━━━━━ Listing

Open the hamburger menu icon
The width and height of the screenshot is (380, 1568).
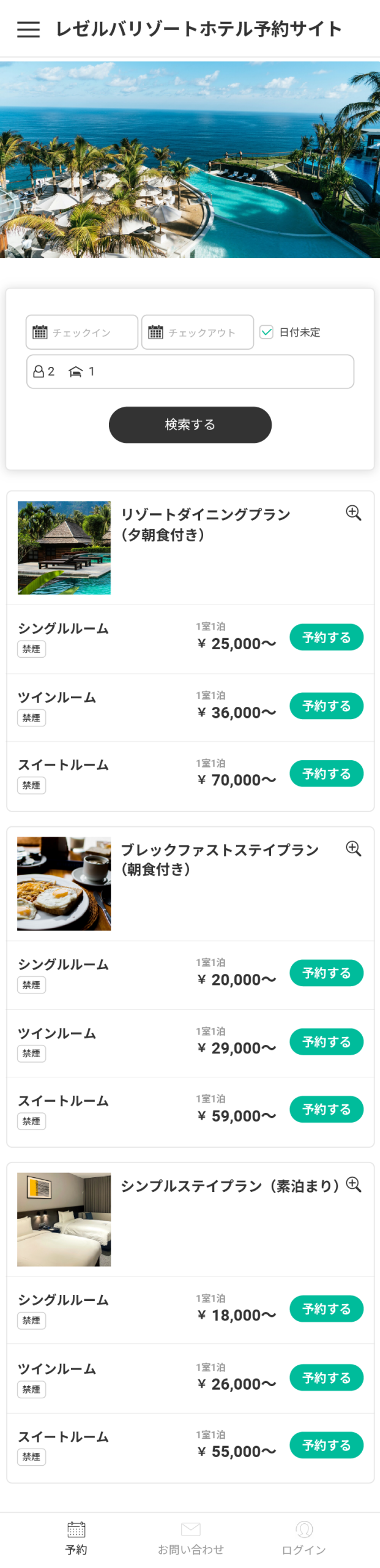point(28,29)
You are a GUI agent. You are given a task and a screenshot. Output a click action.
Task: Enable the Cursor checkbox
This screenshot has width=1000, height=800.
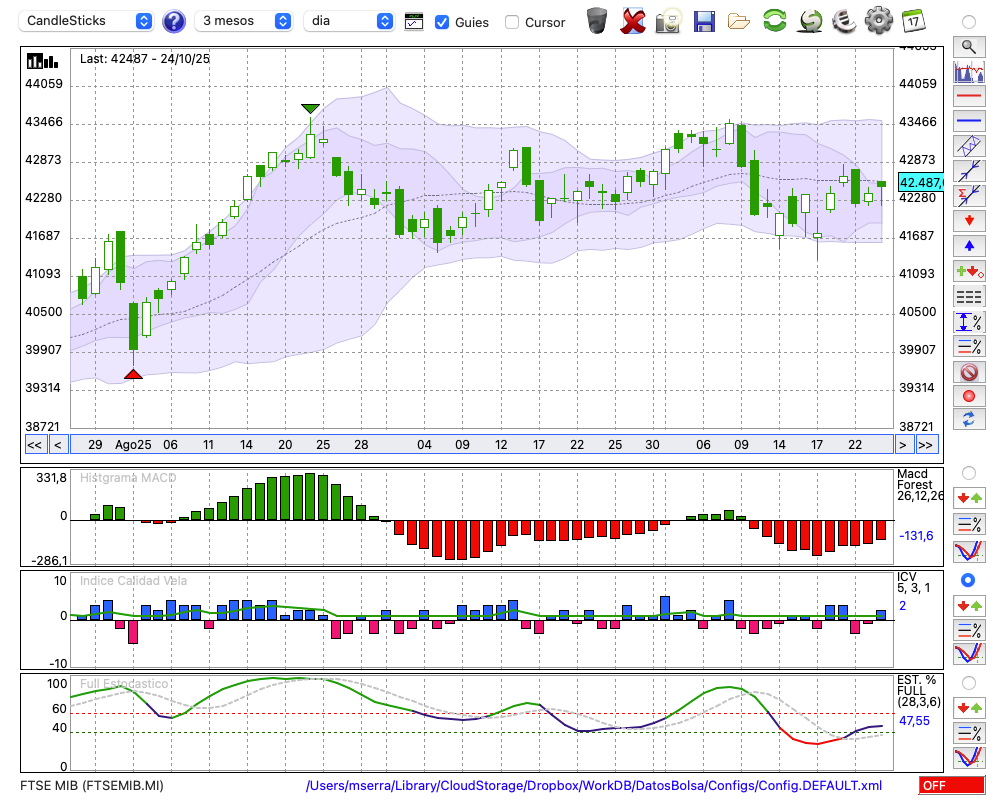[512, 22]
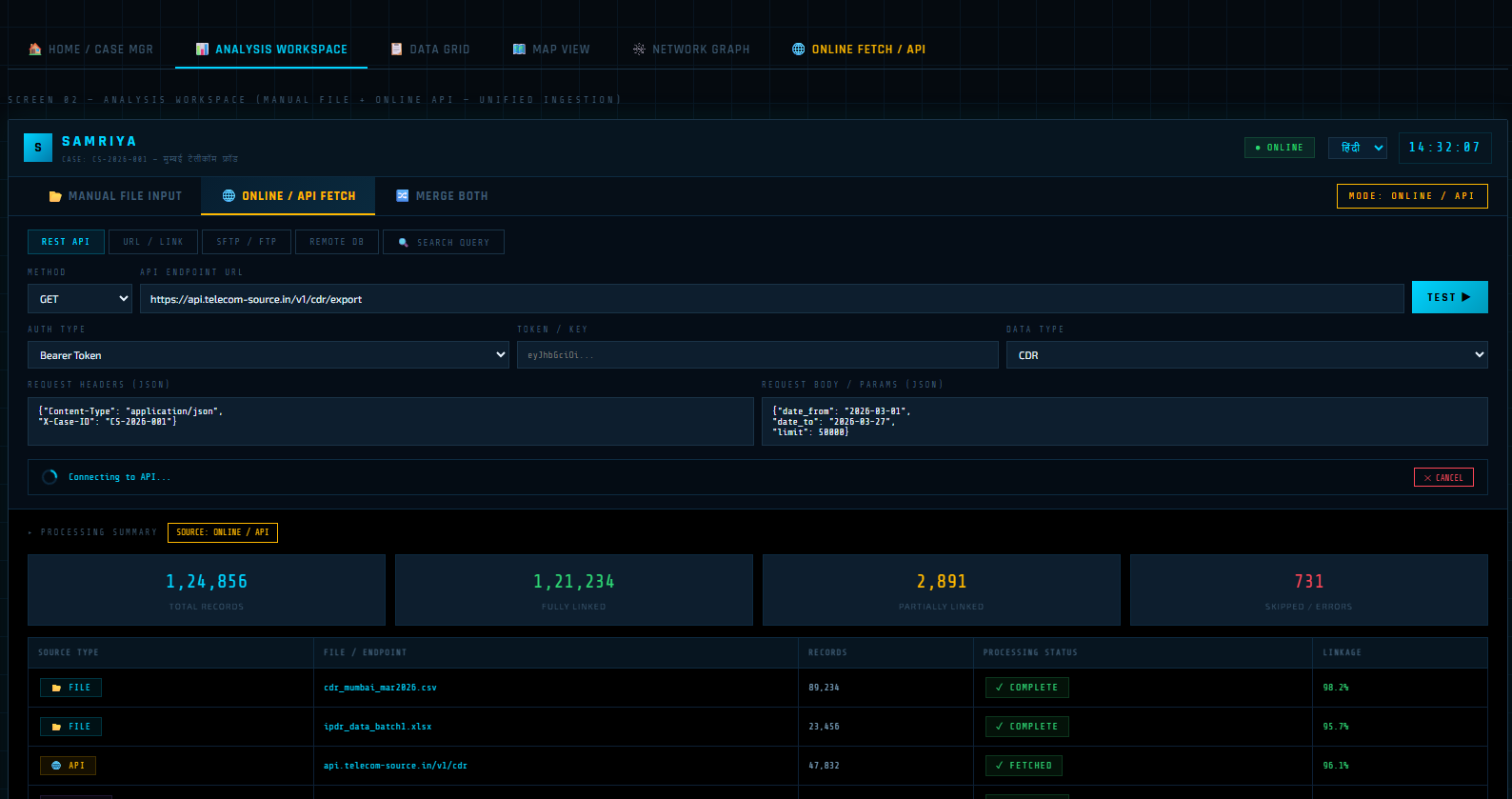Switch to SFTP / FTP source
This screenshot has width=1512, height=799.
[x=247, y=242]
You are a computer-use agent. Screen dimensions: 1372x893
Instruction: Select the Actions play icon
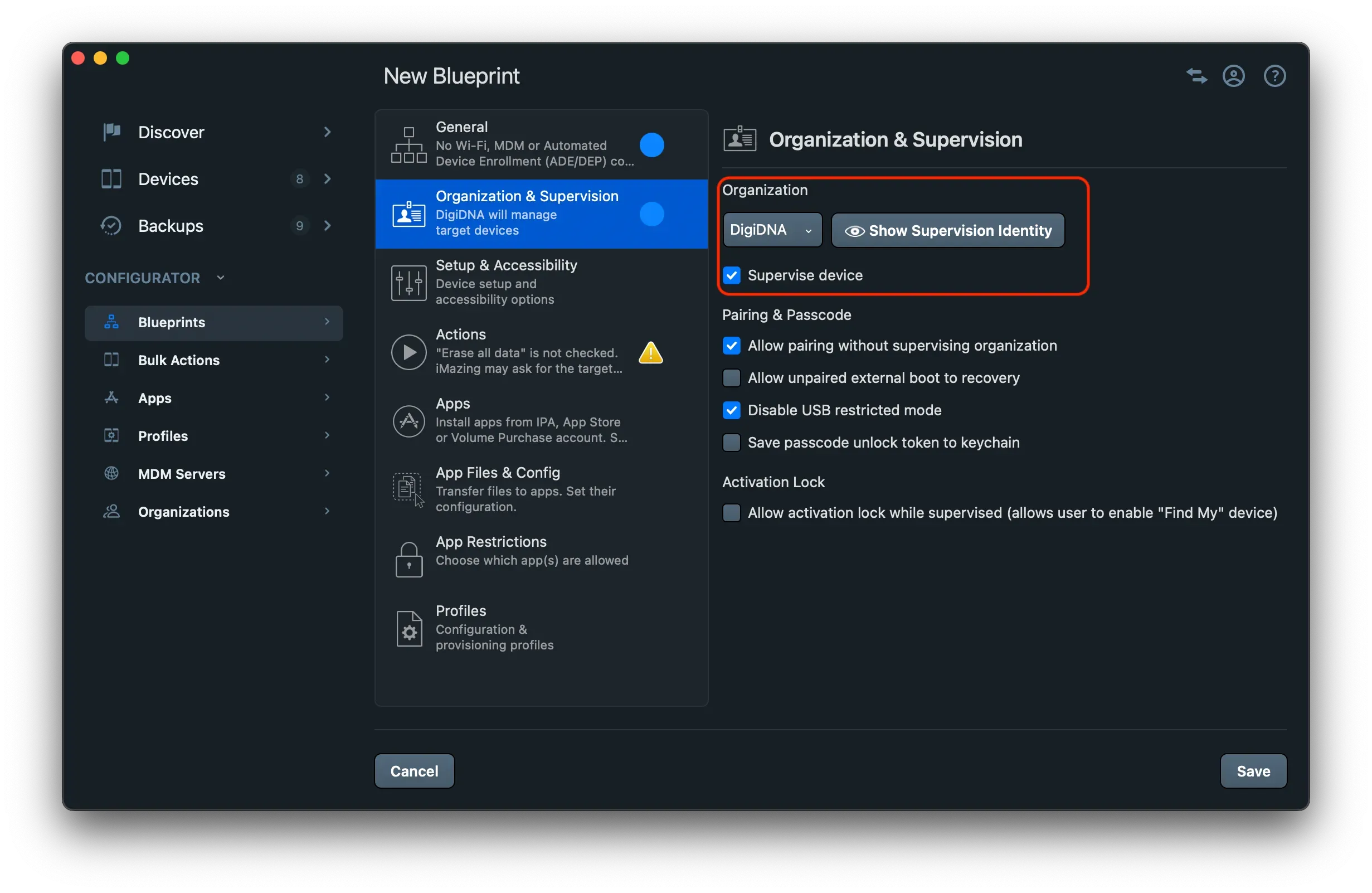(x=408, y=352)
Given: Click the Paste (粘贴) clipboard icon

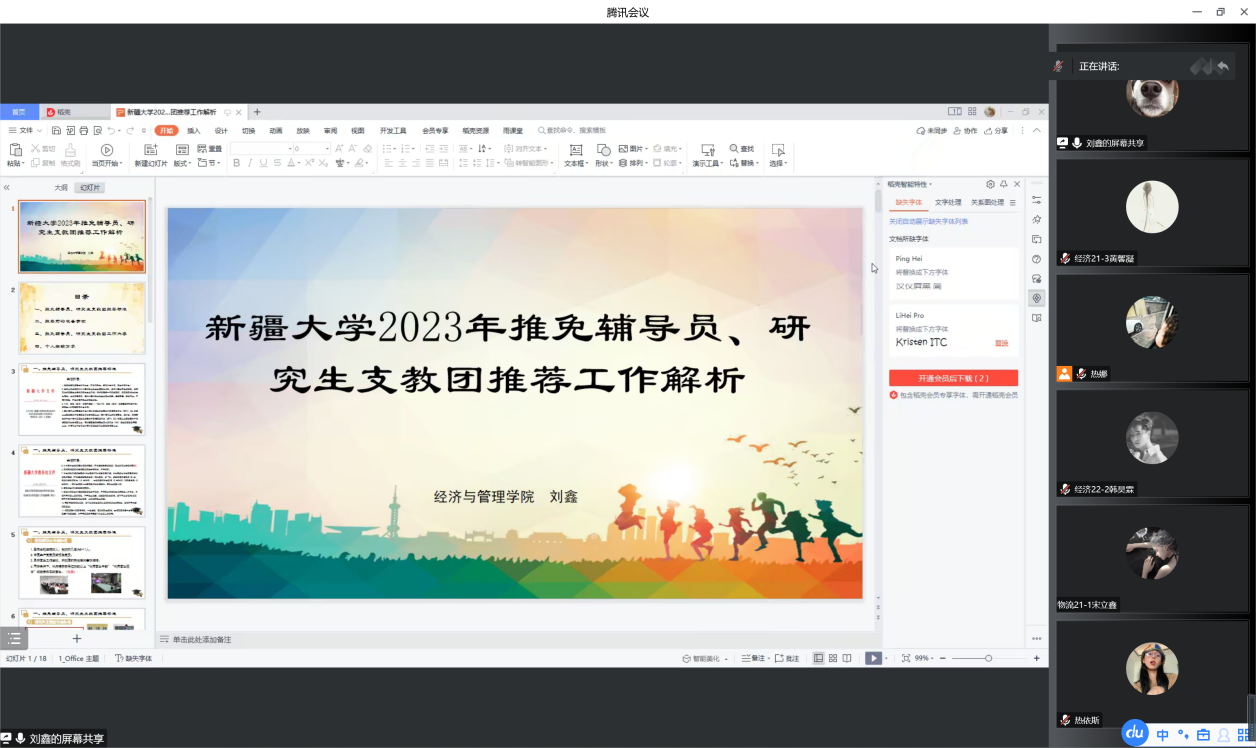Looking at the screenshot, I should coord(14,150).
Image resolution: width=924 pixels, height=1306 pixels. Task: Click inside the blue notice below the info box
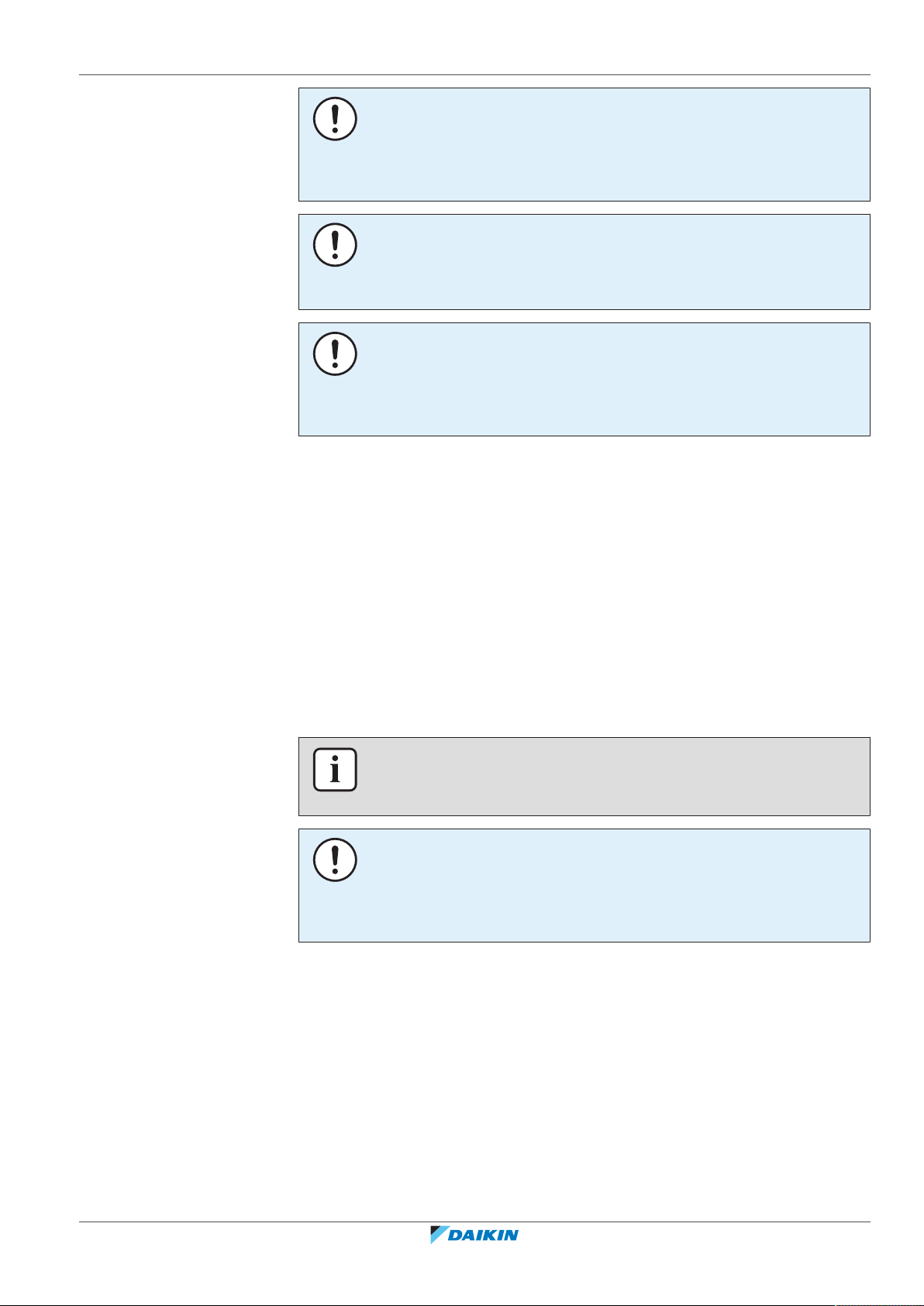612,886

━━━━━━━━━━

▶ _Objective_:
Update the data above by changing every "icon" to "button" and leaving everything else as it is. Leave the pictures out of your answer.

▶ _Reply_:
Open the hamburger menu button
The width and height of the screenshot is (380, 1568).
point(28,29)
You are a GUI agent. You are given a task and a screenshot. Output a click action.
Task: Enable the Cursor checkbox
This screenshot has width=1000, height=800.
[512, 22]
Switch to SFTP / FTP source
This screenshot has width=1512, height=799.
[x=247, y=242]
You are a computer-use agent. Screen dimensions: 1372x893
Instruction: Select the Actions play button
(x=408, y=352)
Given: Click the Paste (粘贴) clipboard button

Looking at the screenshot, I should coord(14,150).
Image resolution: width=924 pixels, height=1306 pixels. Task: Click inside the blue notice below the info box
612,886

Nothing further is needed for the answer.